Woyome Holds Press Confab...Accuses S C Of Hounding Him

Businessman Alfred Woyome has been responding to a Supreme Court ruling granting former Attorney General Martin Amidu an opportunity to cross examine him.

At a hurriedly arranged live FACEBOOK interview with Graphic Online after the ruling, the embattled businessman said “I disagree totally with the ruling today” and accused the Supreme Court of scheming to "disgrace" him.

I am speaking as a citizen, and I feel that the Supreme Court is persecuting me,” he lamented

The Supreme Court ruled on Wednesday morning that the two men should face off in court in the case involving alleged fraudulent acts on the part of Mr. Woyome which led the state to make a huge payment of GHS 51m to him.

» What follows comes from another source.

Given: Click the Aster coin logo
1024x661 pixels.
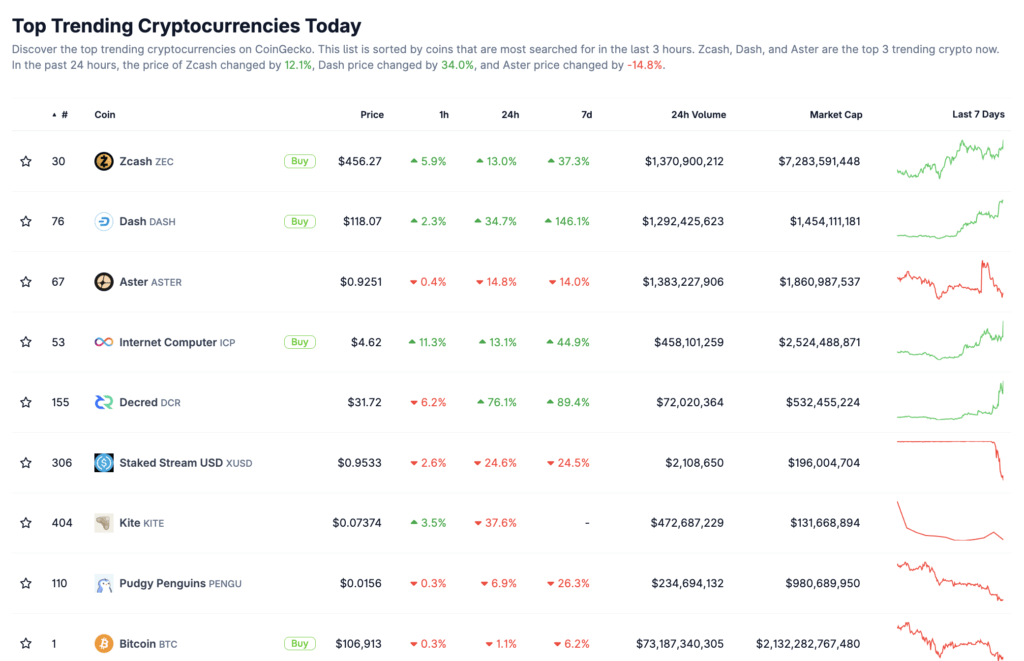Looking at the screenshot, I should [x=104, y=282].
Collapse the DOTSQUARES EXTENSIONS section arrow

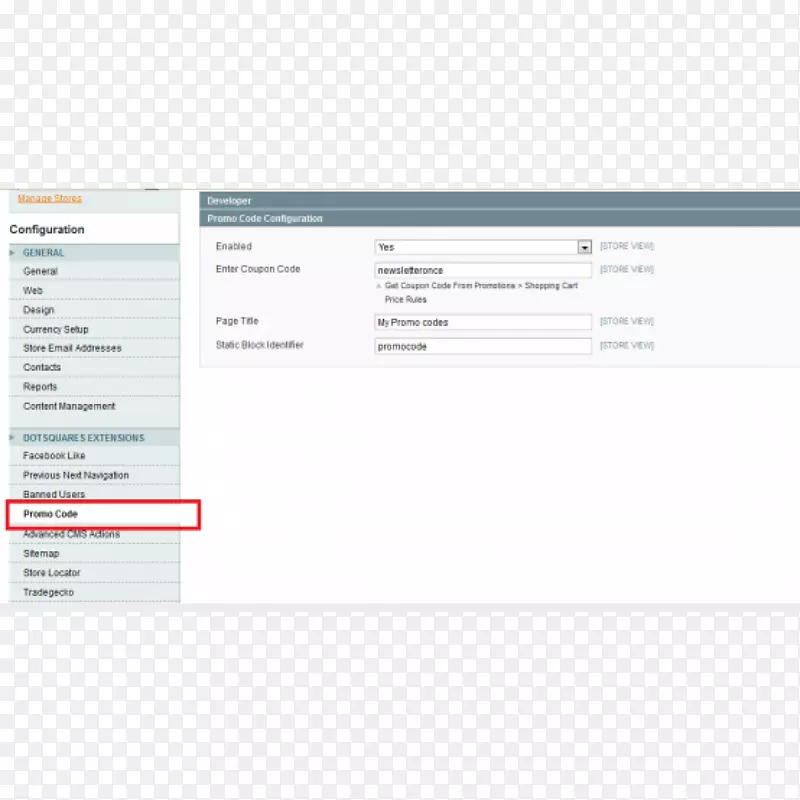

Last week, the Attorney General filed court documents indicating a suspension of government’s attempts to retrieve the monies from Mr. Woyome. That appears to have prompted Mr. Amidu to return to the Supreme Court, which had ordered the retrieval of the money, urging the court to allow him to cross-examine Mr. Woyome in court.

Mr Amidu’s decision to file a writ to cross-examine the businessman and NDC financier followed a move by the Attorney General to discontinue oral examination of Mr Woyome.

Alfred Woyome was paid ¢51 million after he claimed that he helped Ghana to raise funds to construct stadia for purposes of hosting the CAN 2008 Nations Cup.

However an Auditor General’s report released in 2010, said the amount was paid illegally to the National Democratic Congress (NDC) financier.

The Supreme Court in 2014 ordered Mr. Woyome to pay back the amount, after Mr. Martin Amidu challenged the legality of the judgment debt paid the businessman, Waterville, and Isofoton.

Mr. Woyome in April 2016, prevented officials of the Attorney General’s Department and the Lands Commission from having access to his Kpehe residence for valuation. The move was part of a directive from the Supreme Court to retrieve monies illegally paid to him. But Woyome resisted the move, saying the planned valuation was illegal.

Making his case on why he thinks the Supreme Court is pursuing him, he claimed that after an earlier judgment served on him to pay the GHc 51 million, the Supreme Court rejected his mode of payment. According to him, he had wanted to pay GHc4 million, and spread the rest over a period of time; but his appeal was rejected by the Supreme Court.

I proposed to pay 4 million cedis and pay the rest in the following months…but the Supreme Court denied and threw it out,” he said. Mr. Woyome complained that, after the rejection of his mode of payment, the Supreme Court further ordered the A-G to valuate his properties saying such a move was to “disgrace me.”

He also cited a number of cases which to him shows that the court was against him.